Tesla stands to make significant gains under a Trump administration with the threat of diminished subsidies for alternative energy and electric vehicles doing the most harm to smaller competitors. Trump’s plans for extensive tariffs on Chinese imports make it less likely that Chinese EVs will be sold in bulk in the U.S. anytime soon.

“Tesla has the scale and scope that is unmatched,” said Wedbush analyst Dan Ives, in a note to investors. “This dynamic could give Musk and Tesla a clear competitive advantage in a non-EV subsidy environment, coupled by likely higher China tariffs that would continue to push away cheaper Chinese EV players.”

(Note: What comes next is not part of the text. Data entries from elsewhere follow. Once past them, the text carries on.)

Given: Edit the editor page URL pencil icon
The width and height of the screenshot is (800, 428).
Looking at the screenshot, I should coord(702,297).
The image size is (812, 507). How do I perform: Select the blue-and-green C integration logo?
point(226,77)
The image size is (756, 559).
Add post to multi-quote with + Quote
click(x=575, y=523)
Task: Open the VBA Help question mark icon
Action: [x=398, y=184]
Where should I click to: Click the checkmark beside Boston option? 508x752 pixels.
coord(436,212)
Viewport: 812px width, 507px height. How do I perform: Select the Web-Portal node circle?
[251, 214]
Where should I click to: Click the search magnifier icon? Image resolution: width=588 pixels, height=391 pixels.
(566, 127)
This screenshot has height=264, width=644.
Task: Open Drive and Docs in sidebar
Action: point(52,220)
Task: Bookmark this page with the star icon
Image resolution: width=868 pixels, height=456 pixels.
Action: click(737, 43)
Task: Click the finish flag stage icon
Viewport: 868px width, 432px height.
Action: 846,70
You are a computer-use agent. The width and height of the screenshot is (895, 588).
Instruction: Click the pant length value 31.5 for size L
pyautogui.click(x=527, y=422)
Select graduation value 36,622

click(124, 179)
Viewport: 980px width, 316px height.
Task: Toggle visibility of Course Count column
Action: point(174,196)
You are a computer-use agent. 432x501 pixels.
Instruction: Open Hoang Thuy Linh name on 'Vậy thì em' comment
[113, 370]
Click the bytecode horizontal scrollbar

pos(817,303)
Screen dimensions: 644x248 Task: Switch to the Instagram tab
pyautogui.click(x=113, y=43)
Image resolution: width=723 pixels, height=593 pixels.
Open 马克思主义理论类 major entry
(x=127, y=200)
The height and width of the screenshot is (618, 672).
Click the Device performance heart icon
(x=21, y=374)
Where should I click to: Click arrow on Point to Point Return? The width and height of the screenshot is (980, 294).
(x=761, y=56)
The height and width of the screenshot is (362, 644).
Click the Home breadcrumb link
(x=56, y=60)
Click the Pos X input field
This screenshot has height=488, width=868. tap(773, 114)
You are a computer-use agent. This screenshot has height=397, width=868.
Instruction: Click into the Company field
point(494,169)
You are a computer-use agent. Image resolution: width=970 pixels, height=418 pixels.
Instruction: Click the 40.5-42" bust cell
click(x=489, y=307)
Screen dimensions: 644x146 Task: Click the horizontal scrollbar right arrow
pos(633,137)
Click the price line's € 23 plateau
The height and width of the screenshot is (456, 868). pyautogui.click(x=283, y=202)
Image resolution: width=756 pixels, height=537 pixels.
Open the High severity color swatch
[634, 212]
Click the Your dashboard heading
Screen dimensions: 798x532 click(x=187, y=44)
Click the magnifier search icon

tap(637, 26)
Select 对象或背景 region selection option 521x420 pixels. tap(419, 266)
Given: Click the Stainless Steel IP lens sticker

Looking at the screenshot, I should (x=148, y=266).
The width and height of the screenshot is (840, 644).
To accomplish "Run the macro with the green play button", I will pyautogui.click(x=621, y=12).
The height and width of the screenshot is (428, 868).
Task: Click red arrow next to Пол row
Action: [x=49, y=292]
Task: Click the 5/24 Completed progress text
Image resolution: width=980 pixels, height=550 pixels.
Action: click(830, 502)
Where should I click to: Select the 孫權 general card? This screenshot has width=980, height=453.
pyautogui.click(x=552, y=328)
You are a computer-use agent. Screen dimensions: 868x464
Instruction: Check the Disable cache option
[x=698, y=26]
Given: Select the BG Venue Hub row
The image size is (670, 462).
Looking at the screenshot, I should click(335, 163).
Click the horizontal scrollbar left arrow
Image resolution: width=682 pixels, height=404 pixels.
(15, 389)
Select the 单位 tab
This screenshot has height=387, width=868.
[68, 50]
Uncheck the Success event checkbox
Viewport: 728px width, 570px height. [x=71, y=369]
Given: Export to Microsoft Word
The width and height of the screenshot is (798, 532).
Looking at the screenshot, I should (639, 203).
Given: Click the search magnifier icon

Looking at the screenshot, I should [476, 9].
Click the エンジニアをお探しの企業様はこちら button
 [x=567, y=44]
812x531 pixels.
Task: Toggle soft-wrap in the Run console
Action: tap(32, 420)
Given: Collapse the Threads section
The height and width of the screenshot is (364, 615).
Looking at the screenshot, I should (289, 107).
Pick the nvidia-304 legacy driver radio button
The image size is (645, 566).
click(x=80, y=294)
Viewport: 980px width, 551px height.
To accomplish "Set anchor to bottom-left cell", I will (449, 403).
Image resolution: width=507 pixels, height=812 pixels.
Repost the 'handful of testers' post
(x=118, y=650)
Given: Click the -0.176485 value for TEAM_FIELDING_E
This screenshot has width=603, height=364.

Tesla shares jumped 14.8% Wednesday while shares of rival electric vehicle makers tumbled. Nio, based in Shanghai, fell 5.3%. Shares of electric truck maker Rivian dropped 8.3% and Lucid Group fell 5.3%.

Tesla dominates sales of electric vehicles in the U.S, with 48.9% in market share through the middle of 2024, according to the U.S. Energy Information Administration.

Subsidies for clean energy are part of the Inflation Reduction Act, signed into law by President Joe Biden in 2022. It included tax credits for manufacturing, along with tax credits for consumers of electric vehicles.

Musk was one of Trump’s biggest donors, spending at least $119 million mobilizing Trump’s supporters to back the Republican nominee. He also pledged to give away $1 million a day to voters signing a petition for his political action committee.

In some ways, it has been a rocky year for Tesla, with sales and profit declining through the first half of the year. Profit did rise 17.3% in the third quarter.

The U.S. opened an investigation into the company’s “Full Self-Driving” system after reports of crashes in low-visibility conditions, including one that killed a pedestrian. The investigation covers roughly 2.4 million Teslas from the 2016 through 2024 model years.

And investors sent company shares tumbling last month after Tesla unveiled its long-awaited robotaxi at a Hollywood studio Thursday night, seeing not much progress at Tesla on autonomous vehicles while other companies have been making notable progress.

Tesla began selling the software, which is called “Full Self-Driving,” nine years ago. But there are doubts about its reliability.

The stock is now showing a 16.1% gain for the year after rising the past two days.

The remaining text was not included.